By now you've heard or read about the anti-black chant by members of fraternity at the University of Oklahoma. Here's the text of the chant:
There will never be a nigger SAE [two claps]
There will never be a nigger SAE [two claps]
You can hang‘em from a tree,
but it'll never sign with me
There will never be a nigger SAE [two claps]
The chant has been rightly condemned. The university has disbanded the fraternity and expelled two of the student leaders. And of course, there's the strong possibility that officials at the University of Oklahoma and officials at other universities will take this moment as a "teaching moment."
Speaking of which, I wonder how many literature professors and poetry enthusiasts will discuss the chant as a poem. How many folks will take a moment to annotate or analyze it, consider its historical context? A recognition that the offensive chant could also be read as a poem signals that poetry or at least poetic or stylized language has more diverse functions and outcomes than we typically acknowledge.
We often discuss poetry in celebratory terms.
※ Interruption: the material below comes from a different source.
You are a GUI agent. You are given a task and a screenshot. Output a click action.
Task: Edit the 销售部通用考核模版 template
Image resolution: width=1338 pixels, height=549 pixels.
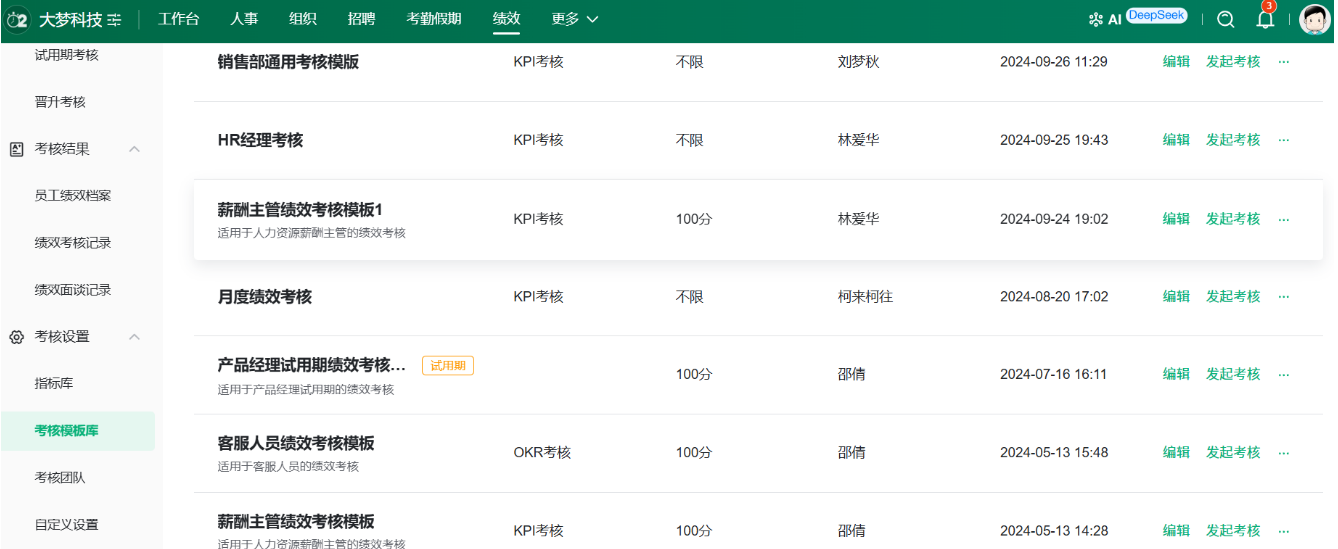click(1176, 62)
We regularly speak of the power of language as displayed in poems. We talk about how poetry helped us, soothed us, empowered us, enriched our consciousness or understanding of the world. But what about the power of words to do dirt and damage? If poems can help, then can't they also cause hurt?
Last month, some of my students and I were annotating The Black Book and noticing that in addition to containing uplifting images of African Americans, the book is also filled with derogatory images, including white actors in blackface, and troubling caricatures of African Americans. Middleton Harris, Toni Morrison, and the other organizers for the book wanted to make sure that people reading and looking through The Black Book understood that American and African American histories also contain many recurring problematic episodes, not just moments of triumph.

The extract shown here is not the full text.